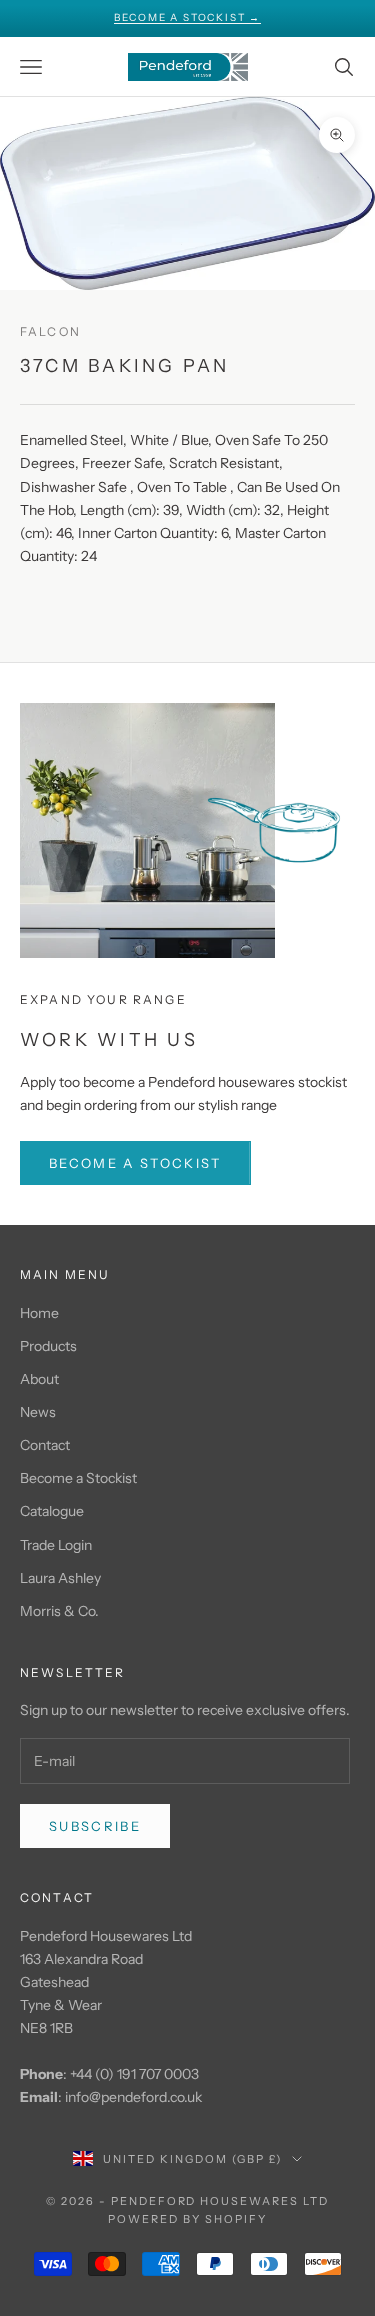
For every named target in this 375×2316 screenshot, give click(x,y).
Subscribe (95, 1826)
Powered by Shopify (187, 2219)
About (39, 1379)
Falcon (50, 331)
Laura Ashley (60, 1578)
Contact (45, 1445)
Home (39, 1313)
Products (48, 1346)
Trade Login (56, 1545)
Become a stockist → (187, 17)
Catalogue (52, 1511)
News (38, 1412)
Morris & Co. (59, 1611)
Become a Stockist (78, 1478)
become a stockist (135, 1163)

------------

* **What you need to do**: The required output is the exact run of lines from the one with "News (38, 1412)" through the final line of the entries.

* **Response to this exercise**:
News (38, 1412)
Morris & Co. (59, 1611)
Become a Stockist (78, 1478)
become a stockist (135, 1163)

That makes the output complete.